> **EXERCISE OBJECTIVE**
Which lines of the entries below include "status"? List them all.

Segment Start: DATA TO USE

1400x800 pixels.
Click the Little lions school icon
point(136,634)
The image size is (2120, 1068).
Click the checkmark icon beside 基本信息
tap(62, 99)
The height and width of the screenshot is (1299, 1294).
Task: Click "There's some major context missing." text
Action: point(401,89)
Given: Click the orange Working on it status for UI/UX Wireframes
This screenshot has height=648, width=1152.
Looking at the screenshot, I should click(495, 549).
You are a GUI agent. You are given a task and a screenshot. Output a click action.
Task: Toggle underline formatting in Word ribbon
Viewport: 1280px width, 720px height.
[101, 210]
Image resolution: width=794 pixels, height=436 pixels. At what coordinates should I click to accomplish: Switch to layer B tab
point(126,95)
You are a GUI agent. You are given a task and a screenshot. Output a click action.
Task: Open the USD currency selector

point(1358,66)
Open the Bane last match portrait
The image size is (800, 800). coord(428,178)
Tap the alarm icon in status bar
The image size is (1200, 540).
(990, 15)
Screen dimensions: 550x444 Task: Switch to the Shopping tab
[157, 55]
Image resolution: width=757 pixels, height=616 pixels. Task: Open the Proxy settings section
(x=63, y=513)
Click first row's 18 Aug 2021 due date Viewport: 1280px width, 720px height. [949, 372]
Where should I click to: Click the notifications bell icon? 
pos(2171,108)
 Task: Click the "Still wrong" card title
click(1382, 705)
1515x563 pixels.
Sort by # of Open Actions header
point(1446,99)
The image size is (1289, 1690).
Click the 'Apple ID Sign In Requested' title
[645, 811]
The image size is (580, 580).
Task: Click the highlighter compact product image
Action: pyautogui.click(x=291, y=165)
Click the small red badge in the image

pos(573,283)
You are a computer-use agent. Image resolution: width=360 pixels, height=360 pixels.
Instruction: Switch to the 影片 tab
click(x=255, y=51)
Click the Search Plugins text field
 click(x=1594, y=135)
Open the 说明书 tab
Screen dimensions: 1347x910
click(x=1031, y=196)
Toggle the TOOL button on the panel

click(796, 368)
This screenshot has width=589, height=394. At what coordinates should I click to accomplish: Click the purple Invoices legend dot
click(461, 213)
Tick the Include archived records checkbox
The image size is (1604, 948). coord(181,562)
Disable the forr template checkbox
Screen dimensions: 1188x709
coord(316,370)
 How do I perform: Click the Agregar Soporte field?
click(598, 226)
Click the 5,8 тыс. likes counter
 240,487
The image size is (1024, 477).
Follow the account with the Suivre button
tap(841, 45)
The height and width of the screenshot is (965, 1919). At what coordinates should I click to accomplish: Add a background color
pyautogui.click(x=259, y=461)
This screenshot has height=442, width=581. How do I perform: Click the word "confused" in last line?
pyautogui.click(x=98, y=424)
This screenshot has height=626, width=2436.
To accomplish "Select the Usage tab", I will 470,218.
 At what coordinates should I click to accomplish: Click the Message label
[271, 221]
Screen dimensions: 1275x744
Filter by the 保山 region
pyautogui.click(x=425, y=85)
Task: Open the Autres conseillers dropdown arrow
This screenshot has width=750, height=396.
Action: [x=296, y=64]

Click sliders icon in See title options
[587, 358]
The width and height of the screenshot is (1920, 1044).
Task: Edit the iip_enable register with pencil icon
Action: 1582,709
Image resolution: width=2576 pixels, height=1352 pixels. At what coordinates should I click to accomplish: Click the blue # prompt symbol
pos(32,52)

Segment End: DATA TO USE

> **EXERCISE OUTPUT**
Given: Click the orange Working on it status for UI/UX Wireframes
Tap the alarm icon in status bar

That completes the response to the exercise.